───── TASK INPUT ─────

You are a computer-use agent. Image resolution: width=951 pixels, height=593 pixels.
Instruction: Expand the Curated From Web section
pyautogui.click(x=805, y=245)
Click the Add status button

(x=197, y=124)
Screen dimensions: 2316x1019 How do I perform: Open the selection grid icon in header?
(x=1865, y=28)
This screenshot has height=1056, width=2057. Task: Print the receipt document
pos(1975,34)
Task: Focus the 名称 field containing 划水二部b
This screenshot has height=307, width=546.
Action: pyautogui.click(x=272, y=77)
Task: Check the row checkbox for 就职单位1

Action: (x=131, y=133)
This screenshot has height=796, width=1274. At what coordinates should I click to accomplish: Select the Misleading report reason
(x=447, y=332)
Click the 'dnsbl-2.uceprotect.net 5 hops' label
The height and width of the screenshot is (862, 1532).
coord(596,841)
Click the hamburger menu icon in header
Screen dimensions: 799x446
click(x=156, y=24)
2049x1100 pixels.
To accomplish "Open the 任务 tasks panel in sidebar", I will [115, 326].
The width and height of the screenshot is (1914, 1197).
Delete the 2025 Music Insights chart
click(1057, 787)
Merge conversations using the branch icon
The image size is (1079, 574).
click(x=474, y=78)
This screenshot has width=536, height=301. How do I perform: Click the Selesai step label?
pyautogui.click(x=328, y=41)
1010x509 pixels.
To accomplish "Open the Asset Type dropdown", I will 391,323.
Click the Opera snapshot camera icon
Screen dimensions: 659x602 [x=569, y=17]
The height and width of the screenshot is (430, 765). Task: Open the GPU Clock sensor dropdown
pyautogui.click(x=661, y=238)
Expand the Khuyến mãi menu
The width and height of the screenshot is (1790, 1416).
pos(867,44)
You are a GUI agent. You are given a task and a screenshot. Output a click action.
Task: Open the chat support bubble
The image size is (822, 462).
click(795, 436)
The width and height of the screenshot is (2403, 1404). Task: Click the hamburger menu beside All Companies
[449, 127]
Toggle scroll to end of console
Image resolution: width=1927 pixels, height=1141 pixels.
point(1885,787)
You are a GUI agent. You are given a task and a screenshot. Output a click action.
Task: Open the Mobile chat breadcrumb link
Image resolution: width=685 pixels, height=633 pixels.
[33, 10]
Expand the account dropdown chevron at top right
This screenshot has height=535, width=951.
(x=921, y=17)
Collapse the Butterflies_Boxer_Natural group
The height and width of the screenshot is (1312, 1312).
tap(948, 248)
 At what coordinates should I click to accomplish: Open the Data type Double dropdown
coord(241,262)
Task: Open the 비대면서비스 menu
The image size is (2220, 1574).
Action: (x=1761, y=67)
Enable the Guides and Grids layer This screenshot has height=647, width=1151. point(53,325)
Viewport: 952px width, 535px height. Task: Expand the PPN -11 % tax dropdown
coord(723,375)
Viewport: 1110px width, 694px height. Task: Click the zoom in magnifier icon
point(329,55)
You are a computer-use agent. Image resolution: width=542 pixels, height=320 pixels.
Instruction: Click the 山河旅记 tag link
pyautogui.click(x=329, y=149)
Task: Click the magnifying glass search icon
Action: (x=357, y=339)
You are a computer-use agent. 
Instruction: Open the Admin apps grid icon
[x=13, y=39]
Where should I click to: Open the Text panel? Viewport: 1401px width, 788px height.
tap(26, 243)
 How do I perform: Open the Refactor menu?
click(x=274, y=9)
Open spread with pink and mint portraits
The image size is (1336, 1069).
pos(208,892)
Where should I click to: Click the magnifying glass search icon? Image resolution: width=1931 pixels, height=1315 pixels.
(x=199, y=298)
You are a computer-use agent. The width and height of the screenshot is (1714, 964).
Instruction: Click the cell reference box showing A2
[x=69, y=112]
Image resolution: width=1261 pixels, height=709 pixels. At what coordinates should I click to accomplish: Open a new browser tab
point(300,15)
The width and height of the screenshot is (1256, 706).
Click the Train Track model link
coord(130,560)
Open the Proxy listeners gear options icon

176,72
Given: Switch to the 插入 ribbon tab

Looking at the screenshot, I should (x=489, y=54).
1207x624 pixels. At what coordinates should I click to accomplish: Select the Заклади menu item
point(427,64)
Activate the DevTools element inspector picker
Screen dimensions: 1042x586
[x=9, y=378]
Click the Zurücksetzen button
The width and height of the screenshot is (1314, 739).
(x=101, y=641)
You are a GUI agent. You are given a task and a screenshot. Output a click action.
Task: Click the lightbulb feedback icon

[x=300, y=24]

─────

For the lines above, output exactly those from the line containing "You are a computer-use agent. The" through the line containing "Activate the DevTools", and skip the others.

• _FINISHED TASK_
You are a computer-use agent. The width and height of the screenshot is (1714, 964).
Instruction: Click the cell reference box showing A2
[x=69, y=112]
Image resolution: width=1261 pixels, height=709 pixels. At what coordinates should I click to accomplish: Open a new browser tab
point(300,15)
The width and height of the screenshot is (1256, 706).
Click the Train Track model link
coord(130,560)
Open the Proxy listeners gear options icon

176,72
Given: Switch to the 插入 ribbon tab

Looking at the screenshot, I should (x=489, y=54).
1207x624 pixels. At what coordinates should I click to accomplish: Select the Заклади menu item
point(427,64)
Activate the DevTools element inspector picker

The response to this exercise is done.